The Finnish Communications Regulatory Authority reports that the ransomware wreaking havoc around the world called WannaCry has been detected in Finnish systems.
The malicious ransomware also going by the name WanaCrypt0r has corrupted systems in at least 74 countries. The attacks have struck organisations like the British National Healthcare Service and Russian banks, telecommunications companies and the Interior Ministry.
The ransomware targets Windows operating systems. Once installed, the software locks the computer and demands 300 US dollar ransom to be paid in bitcoin within six hours.
Organisations at risk are those who have neglected updates to their cyber security settings.
Jussi Eronen, Chief Information Security Advisor at the Finnish Communications Regulatory Authority says some tens of cases have arisen in Finland.
“We’d like to keep the number as it is,” Eronen says.
“Now is a time to bring operating systems up to date, especially since Microsoft released updates for Windows (Server) 2003 and XP systems.”
Microsoft issued an additional update to the XP operating system late Friday night because of the security breach.
”The situation is under control.”
Chief Research Officer at F-Secure Mikko Hyppönen estimates this series of cyber-attacks is unprecedented in size and dissemination. The situation, however, is under control in Finland.
“WannaCry took advantage of a vulnerability in an update that was issued mid-March, with the exception of some older operating systems like the XP that are not updated anymore.
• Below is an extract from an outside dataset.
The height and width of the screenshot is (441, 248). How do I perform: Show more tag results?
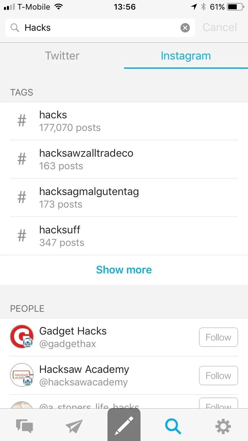[x=124, y=270]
This is why we’re seeing such massive geographical differences. Finnish organizations use systems that are newer and more frequently operated than in other countries,” Hyppönen says.
Home users can rest assured, as Hyppönen says the ransomware only affects business networks, as it spreads through internal file staring.
In a worst case scenario, WannaCry would issue out updates of its own to attack new vulnerabilities. Hyppönen says this would be a relatively easy thing to do.
”At the moment we suspect the group behind the attacks were taken aback how quickly the spyware spread. I’m guessing they might keep a low profile for the time being,” Hyppönen says.